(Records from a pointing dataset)
────────────────────

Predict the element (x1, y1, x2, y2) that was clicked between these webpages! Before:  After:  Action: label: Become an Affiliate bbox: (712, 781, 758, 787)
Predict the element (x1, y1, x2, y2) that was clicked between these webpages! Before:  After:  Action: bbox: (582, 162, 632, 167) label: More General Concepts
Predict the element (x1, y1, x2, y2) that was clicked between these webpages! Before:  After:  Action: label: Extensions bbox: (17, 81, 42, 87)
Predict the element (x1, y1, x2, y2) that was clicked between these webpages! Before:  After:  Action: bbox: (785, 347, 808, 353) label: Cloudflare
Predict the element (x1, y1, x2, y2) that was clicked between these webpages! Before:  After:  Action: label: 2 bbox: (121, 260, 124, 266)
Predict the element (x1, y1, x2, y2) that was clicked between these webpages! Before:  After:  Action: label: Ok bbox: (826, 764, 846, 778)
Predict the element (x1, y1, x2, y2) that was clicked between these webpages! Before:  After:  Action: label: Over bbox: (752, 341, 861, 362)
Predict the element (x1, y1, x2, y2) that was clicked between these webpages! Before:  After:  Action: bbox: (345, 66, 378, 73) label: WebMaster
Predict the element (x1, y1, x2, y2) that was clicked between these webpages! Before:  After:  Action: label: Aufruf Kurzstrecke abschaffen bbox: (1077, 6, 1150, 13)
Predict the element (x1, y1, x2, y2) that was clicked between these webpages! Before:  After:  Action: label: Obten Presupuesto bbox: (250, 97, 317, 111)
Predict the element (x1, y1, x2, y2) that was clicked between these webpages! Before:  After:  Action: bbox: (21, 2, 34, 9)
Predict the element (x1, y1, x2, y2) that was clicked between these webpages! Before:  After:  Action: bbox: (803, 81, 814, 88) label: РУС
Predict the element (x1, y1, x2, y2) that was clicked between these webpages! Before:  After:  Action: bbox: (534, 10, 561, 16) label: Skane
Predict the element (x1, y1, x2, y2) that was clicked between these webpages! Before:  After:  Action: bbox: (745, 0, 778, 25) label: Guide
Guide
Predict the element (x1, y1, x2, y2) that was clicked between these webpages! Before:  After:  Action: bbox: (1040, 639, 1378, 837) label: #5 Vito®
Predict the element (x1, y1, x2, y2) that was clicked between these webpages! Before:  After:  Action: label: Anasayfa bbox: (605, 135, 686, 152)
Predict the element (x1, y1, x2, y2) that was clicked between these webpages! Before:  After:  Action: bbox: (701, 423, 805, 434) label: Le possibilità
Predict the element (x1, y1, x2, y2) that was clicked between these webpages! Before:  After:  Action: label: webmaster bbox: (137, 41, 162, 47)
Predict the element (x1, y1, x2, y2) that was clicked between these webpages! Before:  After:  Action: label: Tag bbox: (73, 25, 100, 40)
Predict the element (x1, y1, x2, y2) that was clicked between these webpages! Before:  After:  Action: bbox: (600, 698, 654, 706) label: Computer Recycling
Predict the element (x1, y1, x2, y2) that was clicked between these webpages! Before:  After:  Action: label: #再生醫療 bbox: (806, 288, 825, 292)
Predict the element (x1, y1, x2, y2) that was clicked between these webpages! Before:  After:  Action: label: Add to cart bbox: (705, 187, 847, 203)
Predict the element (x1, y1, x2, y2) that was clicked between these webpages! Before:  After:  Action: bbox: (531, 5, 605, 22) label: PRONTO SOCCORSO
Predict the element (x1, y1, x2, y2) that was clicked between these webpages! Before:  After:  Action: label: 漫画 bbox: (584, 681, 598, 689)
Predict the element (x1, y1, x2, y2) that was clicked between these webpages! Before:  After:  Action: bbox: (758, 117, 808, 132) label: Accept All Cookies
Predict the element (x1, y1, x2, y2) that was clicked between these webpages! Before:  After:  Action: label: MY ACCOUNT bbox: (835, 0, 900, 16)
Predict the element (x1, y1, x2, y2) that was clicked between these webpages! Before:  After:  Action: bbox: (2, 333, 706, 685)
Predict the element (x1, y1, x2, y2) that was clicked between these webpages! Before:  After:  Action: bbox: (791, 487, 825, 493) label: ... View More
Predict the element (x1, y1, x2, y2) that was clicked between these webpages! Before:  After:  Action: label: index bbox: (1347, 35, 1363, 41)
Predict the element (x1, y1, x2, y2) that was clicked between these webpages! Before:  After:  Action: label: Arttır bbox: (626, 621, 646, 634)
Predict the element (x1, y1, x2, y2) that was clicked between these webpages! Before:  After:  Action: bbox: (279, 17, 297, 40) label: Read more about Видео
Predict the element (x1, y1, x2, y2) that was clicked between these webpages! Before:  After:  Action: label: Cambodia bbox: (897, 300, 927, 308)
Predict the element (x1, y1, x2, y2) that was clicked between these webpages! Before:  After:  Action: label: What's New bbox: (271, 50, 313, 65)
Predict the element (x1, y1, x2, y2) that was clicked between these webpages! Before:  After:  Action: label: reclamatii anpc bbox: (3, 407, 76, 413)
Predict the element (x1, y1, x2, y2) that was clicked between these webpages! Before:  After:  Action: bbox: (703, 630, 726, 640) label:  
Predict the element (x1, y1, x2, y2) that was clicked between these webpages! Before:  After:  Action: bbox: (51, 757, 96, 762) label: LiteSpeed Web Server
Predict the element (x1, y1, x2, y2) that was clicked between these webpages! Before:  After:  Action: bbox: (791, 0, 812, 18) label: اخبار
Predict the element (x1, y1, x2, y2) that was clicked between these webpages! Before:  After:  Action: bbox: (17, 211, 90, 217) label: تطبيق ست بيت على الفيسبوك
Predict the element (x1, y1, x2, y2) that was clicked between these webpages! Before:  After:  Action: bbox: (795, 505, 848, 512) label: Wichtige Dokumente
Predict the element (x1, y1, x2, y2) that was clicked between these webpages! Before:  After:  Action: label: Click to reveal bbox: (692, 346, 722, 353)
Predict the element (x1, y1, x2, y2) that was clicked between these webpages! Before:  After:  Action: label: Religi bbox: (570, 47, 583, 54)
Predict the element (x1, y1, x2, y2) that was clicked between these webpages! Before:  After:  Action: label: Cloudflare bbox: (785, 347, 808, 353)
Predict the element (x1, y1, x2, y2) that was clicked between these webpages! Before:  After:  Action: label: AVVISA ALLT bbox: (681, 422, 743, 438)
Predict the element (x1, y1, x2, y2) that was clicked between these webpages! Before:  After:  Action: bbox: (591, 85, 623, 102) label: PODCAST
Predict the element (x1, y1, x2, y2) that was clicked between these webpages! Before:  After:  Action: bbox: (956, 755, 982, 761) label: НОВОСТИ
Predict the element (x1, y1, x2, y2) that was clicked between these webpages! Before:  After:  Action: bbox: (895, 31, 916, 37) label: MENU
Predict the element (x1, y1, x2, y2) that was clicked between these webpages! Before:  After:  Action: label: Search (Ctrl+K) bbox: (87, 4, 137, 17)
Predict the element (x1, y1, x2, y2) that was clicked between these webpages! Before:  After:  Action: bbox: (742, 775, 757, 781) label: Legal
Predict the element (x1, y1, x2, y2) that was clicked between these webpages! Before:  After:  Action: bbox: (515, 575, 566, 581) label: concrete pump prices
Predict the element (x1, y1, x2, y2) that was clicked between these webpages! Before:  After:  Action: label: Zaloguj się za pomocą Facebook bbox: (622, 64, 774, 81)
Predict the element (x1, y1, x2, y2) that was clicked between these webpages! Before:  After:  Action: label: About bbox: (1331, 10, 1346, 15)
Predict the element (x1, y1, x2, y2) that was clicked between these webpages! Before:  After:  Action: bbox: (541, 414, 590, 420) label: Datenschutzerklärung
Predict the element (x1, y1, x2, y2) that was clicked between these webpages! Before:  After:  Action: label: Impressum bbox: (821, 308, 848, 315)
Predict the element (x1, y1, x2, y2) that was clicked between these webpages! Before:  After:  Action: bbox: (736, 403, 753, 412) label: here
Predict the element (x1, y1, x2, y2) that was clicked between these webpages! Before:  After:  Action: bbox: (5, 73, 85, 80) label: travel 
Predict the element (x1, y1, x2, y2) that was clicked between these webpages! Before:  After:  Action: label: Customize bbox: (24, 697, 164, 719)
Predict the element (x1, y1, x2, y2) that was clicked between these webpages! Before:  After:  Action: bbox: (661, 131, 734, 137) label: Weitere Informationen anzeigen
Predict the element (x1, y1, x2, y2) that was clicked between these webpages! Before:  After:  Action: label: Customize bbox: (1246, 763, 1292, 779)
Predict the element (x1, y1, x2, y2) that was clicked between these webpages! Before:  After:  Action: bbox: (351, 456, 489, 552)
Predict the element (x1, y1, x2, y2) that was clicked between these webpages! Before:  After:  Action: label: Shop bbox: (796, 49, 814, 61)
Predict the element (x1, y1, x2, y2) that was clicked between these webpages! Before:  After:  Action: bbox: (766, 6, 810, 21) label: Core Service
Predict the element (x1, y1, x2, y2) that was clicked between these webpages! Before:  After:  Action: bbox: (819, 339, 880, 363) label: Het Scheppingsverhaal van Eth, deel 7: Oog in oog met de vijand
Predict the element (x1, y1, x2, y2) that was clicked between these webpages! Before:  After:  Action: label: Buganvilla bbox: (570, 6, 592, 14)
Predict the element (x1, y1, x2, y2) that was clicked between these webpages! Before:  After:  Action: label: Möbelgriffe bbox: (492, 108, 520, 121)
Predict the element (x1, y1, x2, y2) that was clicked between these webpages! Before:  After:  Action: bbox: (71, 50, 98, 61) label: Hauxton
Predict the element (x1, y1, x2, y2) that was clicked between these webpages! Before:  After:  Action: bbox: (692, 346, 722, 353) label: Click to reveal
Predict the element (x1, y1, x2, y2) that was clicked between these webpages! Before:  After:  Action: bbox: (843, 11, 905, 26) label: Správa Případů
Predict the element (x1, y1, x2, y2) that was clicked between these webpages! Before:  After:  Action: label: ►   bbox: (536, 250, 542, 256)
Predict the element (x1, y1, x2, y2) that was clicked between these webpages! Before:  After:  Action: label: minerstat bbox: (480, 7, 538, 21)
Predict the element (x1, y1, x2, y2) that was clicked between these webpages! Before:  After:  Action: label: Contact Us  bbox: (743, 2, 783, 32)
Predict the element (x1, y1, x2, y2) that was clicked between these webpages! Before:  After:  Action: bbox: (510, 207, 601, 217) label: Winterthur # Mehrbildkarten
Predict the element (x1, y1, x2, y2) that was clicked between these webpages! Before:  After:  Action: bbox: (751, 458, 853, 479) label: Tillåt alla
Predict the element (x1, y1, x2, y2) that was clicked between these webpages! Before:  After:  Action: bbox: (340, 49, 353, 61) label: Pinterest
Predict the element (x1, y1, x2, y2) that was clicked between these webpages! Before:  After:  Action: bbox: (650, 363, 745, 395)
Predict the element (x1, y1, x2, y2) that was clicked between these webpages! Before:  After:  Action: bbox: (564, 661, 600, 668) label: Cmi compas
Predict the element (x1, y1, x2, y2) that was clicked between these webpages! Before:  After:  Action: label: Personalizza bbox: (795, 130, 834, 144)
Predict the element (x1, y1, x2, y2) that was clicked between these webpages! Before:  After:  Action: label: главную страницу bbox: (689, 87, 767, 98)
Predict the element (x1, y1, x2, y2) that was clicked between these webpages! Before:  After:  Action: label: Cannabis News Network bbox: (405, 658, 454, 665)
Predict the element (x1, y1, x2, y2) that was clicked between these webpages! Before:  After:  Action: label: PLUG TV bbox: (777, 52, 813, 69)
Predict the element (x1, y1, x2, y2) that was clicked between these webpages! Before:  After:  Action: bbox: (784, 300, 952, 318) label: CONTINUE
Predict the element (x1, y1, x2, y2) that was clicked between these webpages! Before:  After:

────────────────────

- Exercise details
Copy verbatim the entries starting with the first one and going on through the line with "81, 42, 87)".

- Written response
Predict the element (x1, y1, x2, y2) that was clicked between these webpages! Before:  After:  Action: label: Become an Affiliate bbox: (712, 781, 758, 787)
Predict the element (x1, y1, x2, y2) that was clicked between these webpages! Before:  After:  Action: bbox: (582, 162, 632, 167) label: More General Concepts
Predict the element (x1, y1, x2, y2) that was clicked between these webpages! Before:  After:  Action: label: Extensions bbox: (17, 81, 42, 87)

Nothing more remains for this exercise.